Focus on business transformations (Part II)
In the previous part of our newsletter, we discussed the transformation, merger and division of domestic companies (more details here), and we also mentioned the upcoming change in the regulation of international (cross-border) transformations. This newsletter is dedicated to the latter topic.
As mentioned in our previous newsletter, from 1 September 2022, the re-codified legislation governing the company law background of cross-border transformations will enter into force, significantly expanding the possibilities for company transformations within the EU, allowing, among others, a Hungarian Ltd. company to be transformed into a German GmbH while maintaining the legal continuity of the company.
It is widely known that EU citizens have the right to free movement within the EU, but it is less well known that this also applies to EU businesses, for example, the freedom to relocate to another Member State (freedom of establishment).
What is the current practice?
In the current legal environment, cross-border transformations take place by the owners establishing the new company in the host country and then merging the two companies through a cross-border merger, or simply dissolving the former company without succession after transferring assets, contracts, etc.
It is easy to see that both methods are time-consuming and capital-intensive, can be difficult to implement, and experience has shown that freedom of establishment is not fully effective in practice.
What's going to be new?
The biggest novelty is that, with a few exceptions, all transactions that are part of a domestic merger or division can be carried out cross-border, so the new rule allows not only mergers but also demergers and spin-offs, thus helping companies with an international network that previously had only a branch in the other EU member state to continue operating there as a company while maintaining the legal continuity.
It is important to note that the cross-border transformation option is only available to capital companies, i.e. limited liability companies or joint stock companies.
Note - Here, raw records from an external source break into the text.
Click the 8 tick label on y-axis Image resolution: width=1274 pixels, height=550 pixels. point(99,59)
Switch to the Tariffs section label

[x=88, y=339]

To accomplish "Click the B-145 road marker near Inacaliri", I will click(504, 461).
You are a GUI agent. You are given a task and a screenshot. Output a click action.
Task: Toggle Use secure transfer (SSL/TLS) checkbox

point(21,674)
The new rules will only cover cross-border transformations where all the companies involved are or can be considered to be resident in an EU Member State.
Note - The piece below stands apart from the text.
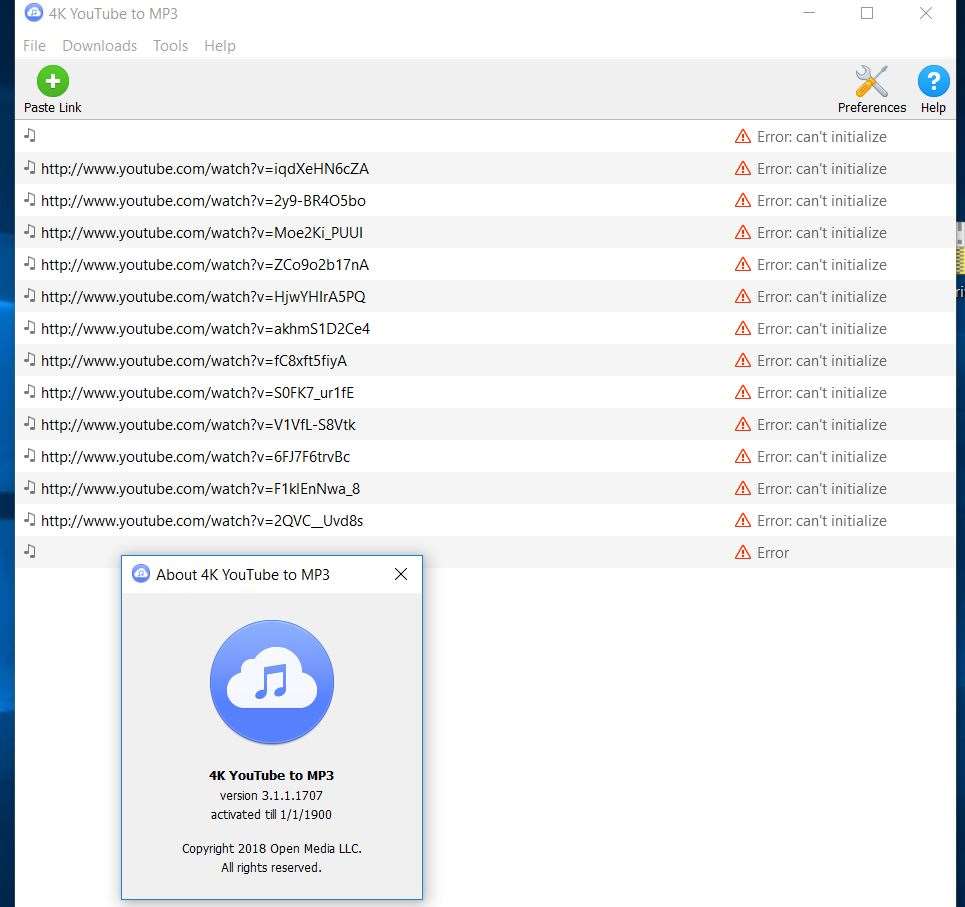Open Preferences with the wrench icon

pyautogui.click(x=871, y=82)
What should the company do if it wants to carry out a cross-border transformation?
First of all, on the basis of a proposal from the company's executive officers, the General Meeting decides whether the members agree to the transformation, decides which company form available in the host member state the company should take and assesses in advance which current shareholders wish to own the successor company and what their financial contribution should be.
If everyone is in agreement, the General Meeting will entrust the Chief Executive with the preparation of the necessary documents (draft terms of transformation, including draft balance sheets and draft inventories) or, if they are already available, they may decide to bring a resolution in a subsequent meeting to go for the cross-border transformation.
The draft terms of transformation must be verified by an auditor, who must report, inter alia, on the adequacy of the cash compensation of any withdrawing members and on the compliance of the draft balance sheet and draft inventory of assets with the legal requirements.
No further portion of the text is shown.